Jeeran (جيران,) is a review site to help locals and visitors find the best restaurants, closest ATM, or a mechanic. Jeeran offers reviews, photos, phone numbers, and maps for over 350,000 places in Jordan, KSA, Egypt, and Kuwait.

== History ==
Jeeran was founded in 2000 as a free hosting platform, in 2005 it evolved to offer blogging services aimed at bringing more Arabic content online. 2010 witnessed Jeeran's biggest transformation to a reviews' platform for the Arab world.

Following this big transformation, Jeeran released an iPhone app late 2011 and an Android app early 2012. In 2014 Jeeran apps went under major revamp with the launch of Jeeran on Windows phones.

== Logo history ==
Starting as a free hosting platform in 2000, three houses were used, representing the individuals as neighbours (Jeeran in Arabic). A refined version of this logo was used in 2006 when Jeeran switched to a blogging platform, as the houses remained a valid representation of users.

In 2010, Jeeran has transformed to become “Places in your City” and the ultimate guide for locals and visitors alike. The three houses were reduced to one, and the logo had the slogan added to it to emphasize this transformation.

Jeeran has expanded to exist on every mobile platform and in more than 38 Cities in 4 countries.

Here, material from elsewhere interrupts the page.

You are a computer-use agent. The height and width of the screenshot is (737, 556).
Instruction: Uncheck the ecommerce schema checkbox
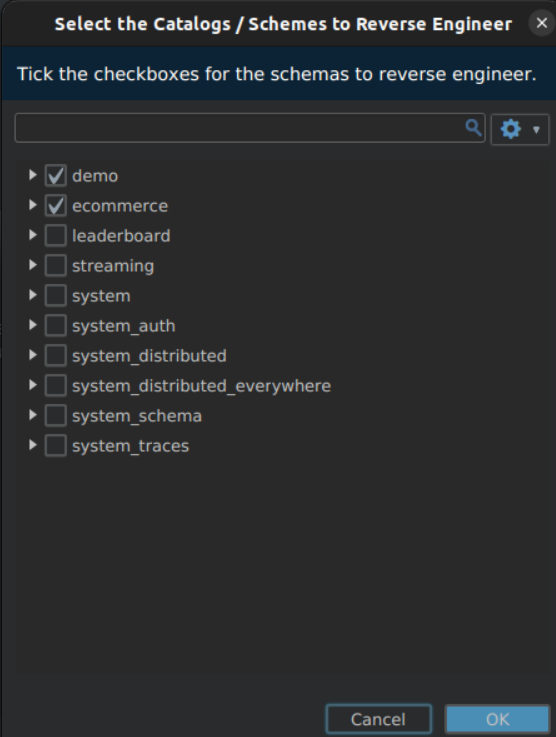point(55,206)
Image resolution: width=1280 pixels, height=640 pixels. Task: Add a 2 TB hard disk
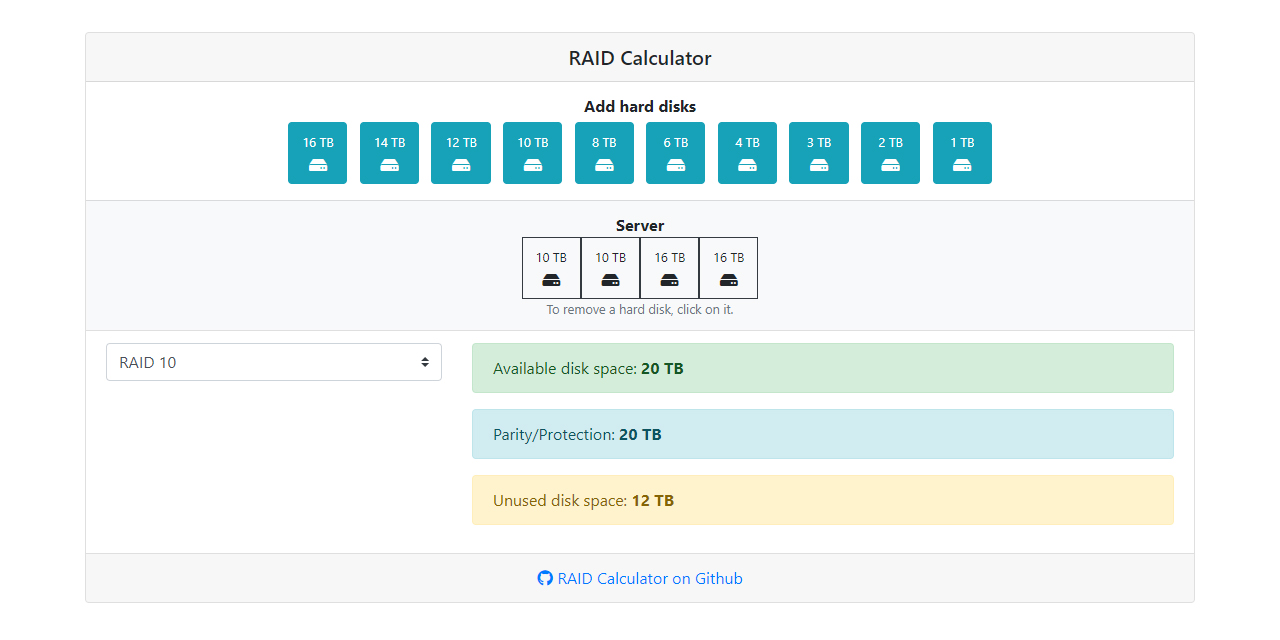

It launched a redesigned logo to symbolize the spirit of Jeeran as a company and the team's passion for growth and progress.

== Main features ==
Jeeran site and mobile apps cover the following features:

1. Listing of all places in cities it covers.
2. Details including phone numbers, photos, maps, user generated reviews and ratings about those places
3. The ability to bookmark places, write reviews or add photos
4. Questions and Answers section: where people can ask questions about specific services or products in the city

== Reception and usage ==
The Jeeran app hit 375,000 downloads in February 2015 and is rated 4.5 on iTunes, and 4.3 on Google Play Store.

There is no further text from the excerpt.